Etsuo uniu as sobrancelhas e assentiu, segurando a mão da mãe e atrás dele viu o pai parado, ele sabia que era um vampiro e não se machucaria tão fácil.
- Ele não provocou o terremoto, mãe. - Ritsu brincou com ele, tentando descontraí-lo como com o irmão. - Estamos bem. 
Dito, olhou o pai que sorriu atrás do menor em retribuição. Entendia porque ele estava observando, era pelas razões que também tinha. Sentiu-se orgulhoso. 
- Deixe eu te levar, bebezão.
Etsuo ergueu a cabeça a observar o pai e assentiu, embora se sentisse constrangido por ser pego no colo, deixou que ele o fizesse e observou o irmão, vendo a própria mãe ajudá-lo a se levantar.
- ... O perdemos por alguns minutos. - Disse Shiori a Ritsu. - Eu parei de senti-lo.
- Eu sei, a pancada foi forte. 
Ritsu dizia enquanto com a mãe seguia para dentro do edifício enquanto via o pai levar o moreno, podia ver seu constrangimento e com isso acabava sorrindo a olha-lo, mesmo que falasse seriamente com a mãe ao lado.
- Mas eu estava ali, daria todo meu sangue a ele se precisasse.

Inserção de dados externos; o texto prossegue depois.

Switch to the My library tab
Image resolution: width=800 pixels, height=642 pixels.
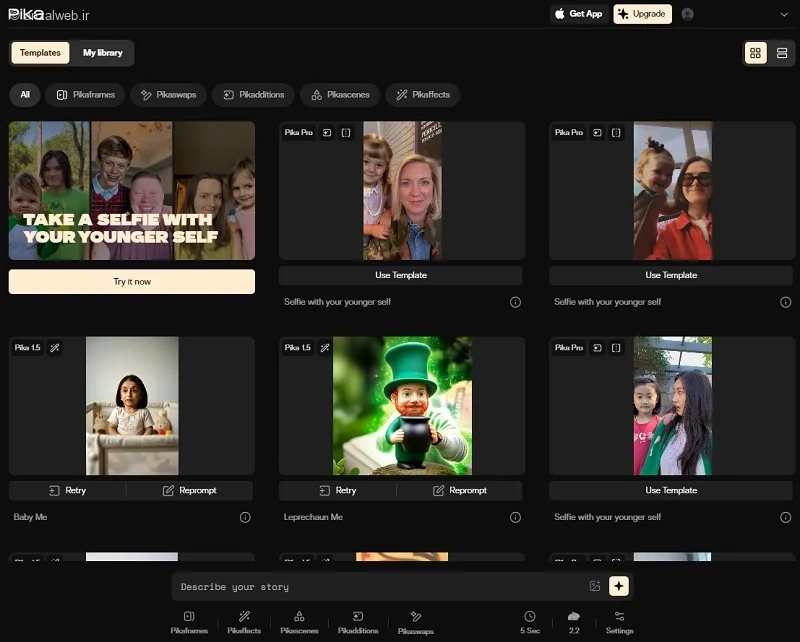(x=103, y=53)
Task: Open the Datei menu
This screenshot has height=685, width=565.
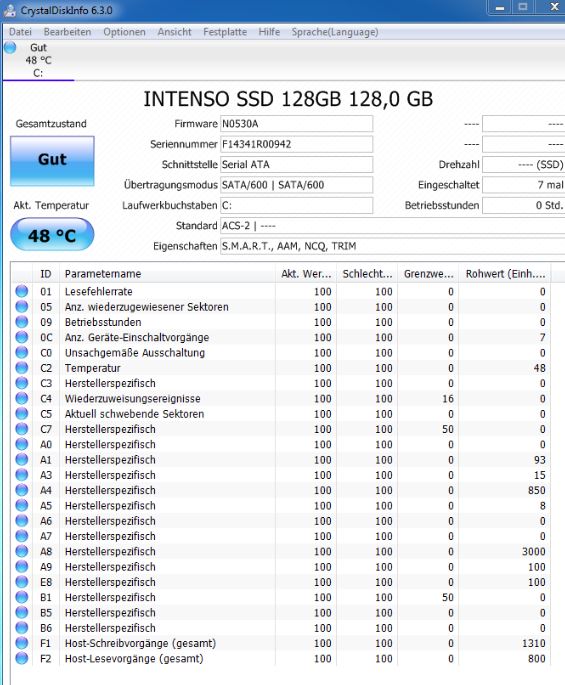Action: pyautogui.click(x=20, y=32)
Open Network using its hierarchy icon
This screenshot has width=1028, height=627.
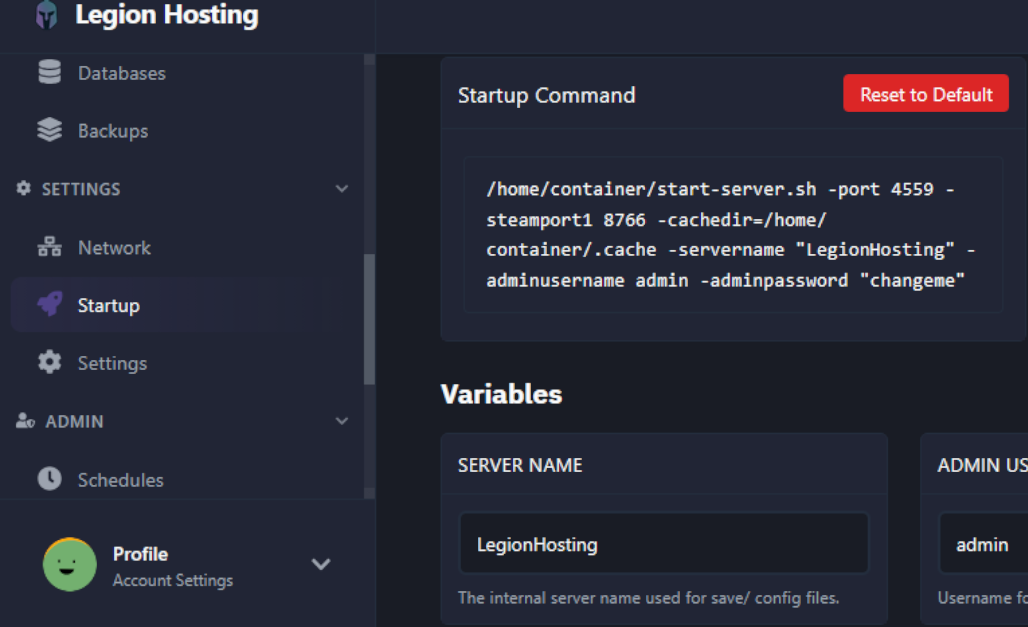(x=50, y=247)
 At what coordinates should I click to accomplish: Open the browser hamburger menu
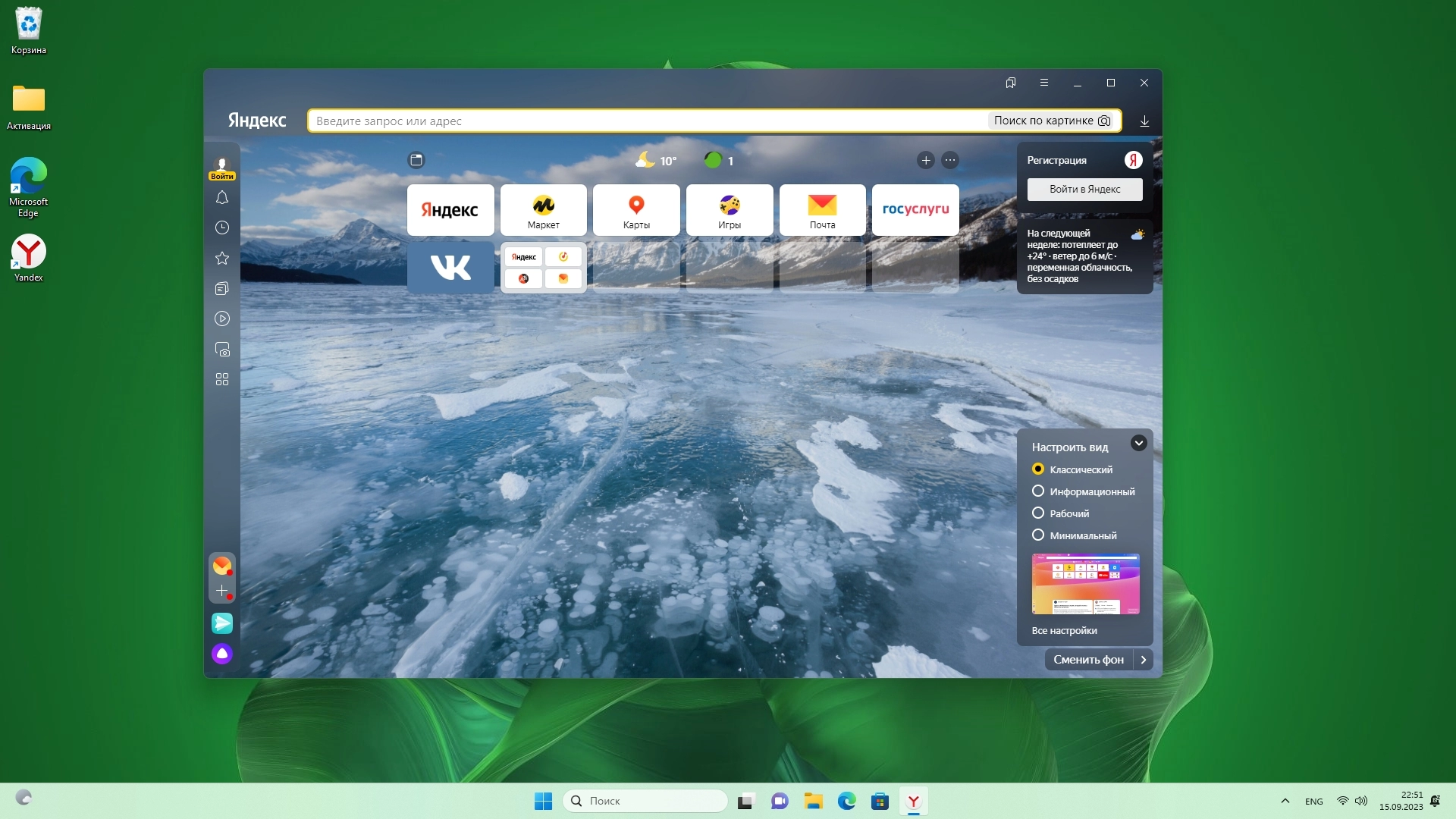coord(1043,83)
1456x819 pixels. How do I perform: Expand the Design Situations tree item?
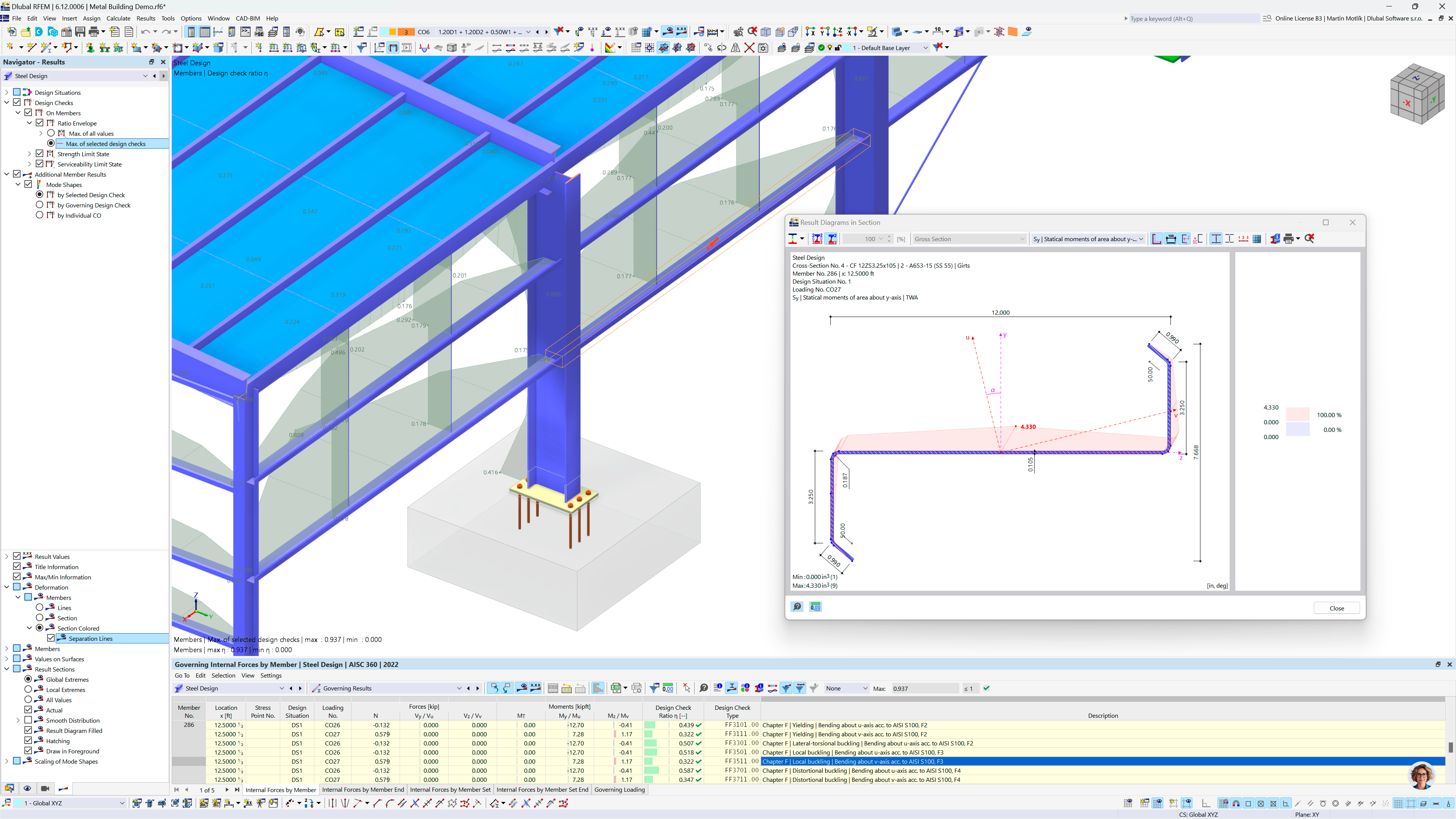pyautogui.click(x=7, y=91)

Seria apenas uma troca no fim das contas. - Sorriu a ele. - Ele me ajudou a estar aqui hoje e eu faria o mesmo por ele.
Shiori desviou o olhar ao filho e sorriu, ajeitando os cabelos dele como tinha costume de fazer. 
- Bem, ele deu a vida dele por você, então... É recíproco. 
Ele sorriu, e achava o pequeno romance dos filhos algo lindo, fazia lembrar a si da própria vida com Kaname.